Nevertheless, you could do a lot with nothing more:
- Even without an Altair you could learn the 8080 instruction set
- ...but WITH ONE you WANTED to learn it
- Once you learned the front panel:
- how to address memory
- how to store bytes
- how to read back bytes
- you could enter small programs, address the first byte of them, and press "run".
If for example, you wrote a program (pseudocode):
load a value of 23 hex into the accumulator output the accumulator to the port which addresses the front panel halt
When it ran, and the lights showed
_ _ # _ _ _ # # <= for they were laid out in an octal grouping
then you had the thrill of having learned enough of a new computer language, how to program and run it, and get the right answer.
It would be significant to know (1) how many never finished the kit; (2) how many finished it but never played with it; (3) how many were satisfied with it in its base configuration with just switches and LEDS, and (4) some examples of the height to which it rose (such as being the basis for my inventing/programming the Xmodem protocol, and with Randy Suess ably handing the hardware, inventing and programming the first BBS).
I could go on with a discussion of the options available for it in the early years, including the pitfalls (very finicky 4K dynamic RAM board), the lack of ROM so you had to "switch in" your program -or- a bootloader for some other device (from hand pulled paper tape in an optical reader, to full blown operating systems).

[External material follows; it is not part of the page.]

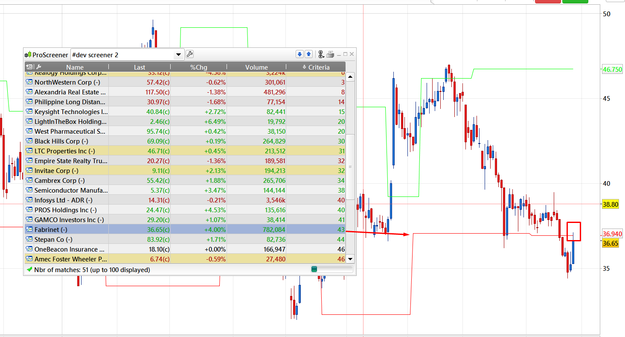This screenshot has width=625, height=337.
Task: Click the blue up arrow button
Action: point(308,54)
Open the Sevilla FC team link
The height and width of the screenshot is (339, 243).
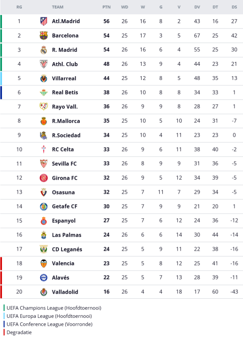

Then there was the huge explosion in boards for the Altair bus, later renamed S-100 when "clone" computer manufacturers supported it but didn't want to advertise the competition.

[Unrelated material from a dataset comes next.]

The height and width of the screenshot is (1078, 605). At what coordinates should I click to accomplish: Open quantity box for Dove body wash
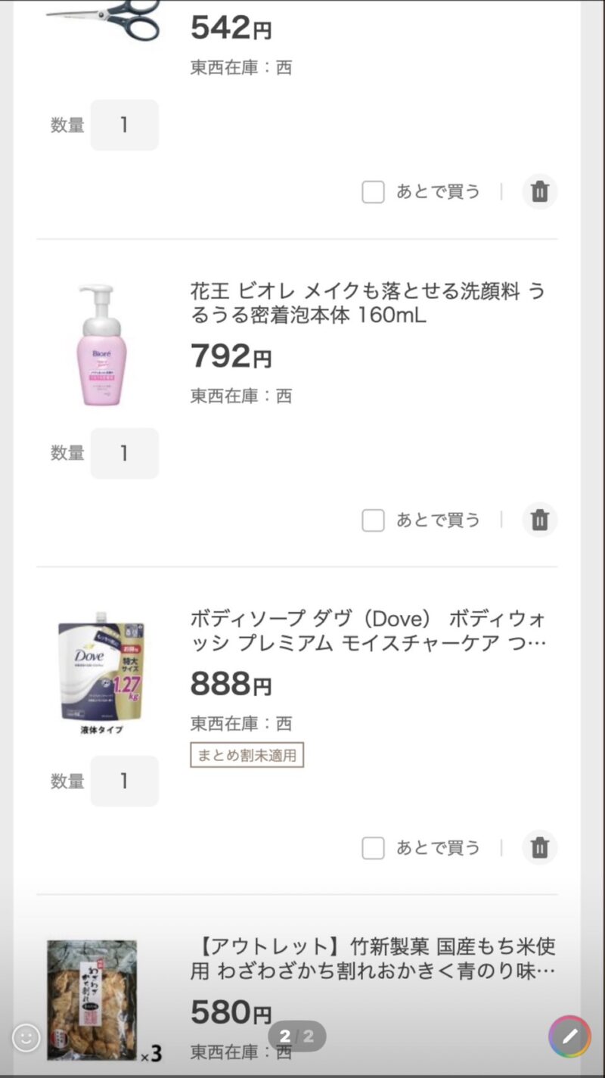pos(125,781)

Among the most significant (TO ME, so not appropriately "encyclopedic"
- Processor Technology Video Display Module (VDM)
- Memory-mapped 16 x 64 character display
- (Processor Technology?) 3P+S
- Three bidirectional parallel ports, and a serial port, creating the foundation for most who used "serial terminals" as their "console" particularly for the CP/M operating system.
- additional memory boards (after the reliability problems in the Altair 4K dynamic memory board)
- various EPROM boards for their ability to hold boot loaders for peripherals.
I could go on for hours. but won't. Not without some idea as to whether my history in buying, building, and enhancing my Altair, is of interest to anyone in the context of "Wikipedia" where it was commented articles should be encyclopedic. This implies Wikipedia is NOT a place for say a blog, or a dry product review, etc.
Let me know your thoughts. WardXmodem (talk) 17:17, 2 September 2012 (UTC)
User interface and usability
[edit]What was the popular way of interacting with the Altair 8800? Considering that the machine could be instructed by BASIC, I find it hard to believe that switches and lights where the common way of interaction. --Abdull (talk) 17:32, 1 January 2013 (UTC)
- A fairly common accessory would have been a serial port board connected to either a Teletype or some kind of terminal. --Wtshymanski (talk) 04:21, 4 January 2013 (UTC)
Further sections needed
[edit]This article could do with further details on:
- total sales for 8800, 8800a and 8800b.
- When was last one made.
- Notable musueums with Altair exhibits.
- Current interest / collectable status.